Whether or not you believe “The Secret” is benefiting the world, one convert at a time, it’s impossible to ignore the ingenious marketing campaign that’s ballooned to include every motivational tool you can imagine. With a few clicks through their website, you can equip yourself with everything, be it printable PDFs – with titles like “Genie of the Lantern” and “The Alchemist” – or flash videos for enhancing your visionary capabilities. “You have more money than King Solomon’s mines,” the scrolling screen declares, which is apparently all it takes for my wallet to start bursting at the seams.

Other features include a memory game to further ingrain the secret principles into your psyche and a “Feel the Good Vibes” photo gallery of cute animals posed with even cuter children. It’s no wonder “The Secret” has risen to No. 1 on the New York Times bestseller list and Amazon.com. This isn’t just another feel-good website dangling in cyberland – this is a cult.

We all want to believe in something, and during a time when the religious right especially has blurred the line between faith and politics, Americans are more eager than ever to latch on to the latest school of thought if it promises enduring happiness – even if it means adhering to a system that feels more like paranormal nonsense than a proven dogma of success.

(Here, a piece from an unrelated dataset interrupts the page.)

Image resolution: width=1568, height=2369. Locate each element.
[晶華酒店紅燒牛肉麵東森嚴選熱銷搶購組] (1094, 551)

What “The Secret” really preaches is self-esteem and confidence, but within the mesmerizing mantras is the slogan that our happiness depends on wealth and social status. By exploiting the public’s materialistic desires, “The Secret” is selling a faith that will only further drive middle America to believe in the possibilities of unfathomable riches.

Cognitive psychology and positive life affirmations aren’t exactly new on the scene. Starting in the 1800s, psychologists like William James, Carl Jung, Aaron Beck and David Burns have suggested various forms of mood-altering methods to promote similar goals. But “The Secret,” wrapped up in an emerald-tablet package touting followers like Plato and Einstein, is out to make a buck off your insecurities and unrealistic wishes. No one ever said benevolence comes cheap.

There’s something to be said for optimism, but where “The Secret” goes too far is offering a false sense of hope to the millions who now believe they can essentially will themselves out of social oppression, to the average commuter who now thinks they can wish away highway traffic with thoughts of being on time. If the great thinkers have all known about the secret, and now we’re privy to that knowledge, too, wouldn’t the world be a more perfect place? “The Secret” evokes the same dilemmas we wonder about when psychics fail to foresee global disasters or predict tomorrow’s weather.

Though Byrne acknowledges that sitting on your ass and thinking good thoughts won’t automatically deliver results, the implication is inescapable. Stare at the photo montage of ancient Egyptian pyramids and genie bottles long enough, and the cure for cancer is right at your fingertips. Need a couple mil for that dream house? Done.

At this rate, I bet we could patch the ozone and reverse global warming while we burn fossil fuels, too.

If you think “The Secret” is, in fact, the answer we’ve all been searching for, be my guest, but in the words of George Bernard Shaw, “The fact that a believer is happier than a skeptic is no more to the point than the fact that a drunken man is happier than a sober one.”